Al igual que sus otros ensayos o biografías, Safranski cuenta con un amplio repertorio de citas que enriquecen el libro y abren al lector otros caminos por los que continuar la búsqueda. Junto a los filósofos, los interlocutores favoritos del autor son algunos literatos como Goethe o Proust; en todos los capítulos encontramos algún fragmento de Fausto o de En busca del tiempo perdido. Estas preferencias refuerzan el tono existencial del ensayo y lo tiñen de un cierto pesimismo, fruto de una visión en la que el tiempo actúa como delator del sinsentido de la propia existencia. El autor se identifica con esta visión y, ante esta falta de “techo metafísico”, apuesta por “los mundos de sentido creados por uno mismo, lo que llamamos cultura”, donde –de algún modo– el hombre puede estar a cubierto.

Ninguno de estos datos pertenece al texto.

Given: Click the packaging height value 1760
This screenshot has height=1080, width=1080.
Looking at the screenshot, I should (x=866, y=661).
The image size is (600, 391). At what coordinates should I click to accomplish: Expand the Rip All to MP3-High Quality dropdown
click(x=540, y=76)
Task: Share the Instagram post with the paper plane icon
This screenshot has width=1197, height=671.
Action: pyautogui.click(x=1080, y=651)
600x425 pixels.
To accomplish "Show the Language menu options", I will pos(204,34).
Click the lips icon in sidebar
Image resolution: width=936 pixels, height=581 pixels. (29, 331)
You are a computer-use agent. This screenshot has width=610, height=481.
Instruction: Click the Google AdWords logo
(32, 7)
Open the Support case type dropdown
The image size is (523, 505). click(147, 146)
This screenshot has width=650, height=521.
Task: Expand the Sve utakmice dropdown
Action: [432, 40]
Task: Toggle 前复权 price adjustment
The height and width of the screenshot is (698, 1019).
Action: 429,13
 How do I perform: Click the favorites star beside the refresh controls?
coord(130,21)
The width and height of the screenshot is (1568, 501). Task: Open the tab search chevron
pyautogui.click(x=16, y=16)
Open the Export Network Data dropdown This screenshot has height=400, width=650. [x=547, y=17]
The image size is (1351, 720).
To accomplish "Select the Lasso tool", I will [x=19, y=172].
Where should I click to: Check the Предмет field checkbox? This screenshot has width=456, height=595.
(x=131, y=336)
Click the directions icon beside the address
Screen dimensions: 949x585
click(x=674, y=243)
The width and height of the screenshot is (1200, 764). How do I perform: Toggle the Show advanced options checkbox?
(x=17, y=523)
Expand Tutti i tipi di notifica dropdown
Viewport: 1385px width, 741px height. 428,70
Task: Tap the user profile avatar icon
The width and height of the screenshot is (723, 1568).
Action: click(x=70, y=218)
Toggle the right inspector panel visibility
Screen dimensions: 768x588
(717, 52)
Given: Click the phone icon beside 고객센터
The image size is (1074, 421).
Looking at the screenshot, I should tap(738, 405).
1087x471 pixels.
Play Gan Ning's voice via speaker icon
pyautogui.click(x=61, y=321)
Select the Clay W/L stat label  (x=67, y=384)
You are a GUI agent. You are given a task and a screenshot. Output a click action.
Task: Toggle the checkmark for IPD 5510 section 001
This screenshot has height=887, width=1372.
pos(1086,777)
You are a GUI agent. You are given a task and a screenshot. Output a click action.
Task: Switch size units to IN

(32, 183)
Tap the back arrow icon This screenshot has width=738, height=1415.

A este respecto, resultan de interés los momentos en los que el autor dialoga con las ideas de Dios o de eternidad. Por una parte, su ensayo descarta demasiado pronto la posibilidad de Dios; pero su postura a este respecto es poco seria: parece tomar el ateísmo como un presupuesto incuestionable y algunas de sus reflexiones sobre la fe cristiana son inexactas o incompletas. En cambio, sí que plantea un sugerente, aunque precario, acercamiento a la eternidad por la vía de la estética. En sintonía con los autores románticos, Safranski habla de una “pequeña eternidad” o “presente concentrado” que se da en el instante del arte: allí “el tiempo parece estar quieto, no congelado, sino concentrado, y la realidad se condensa en una imagen concisa y brillante”.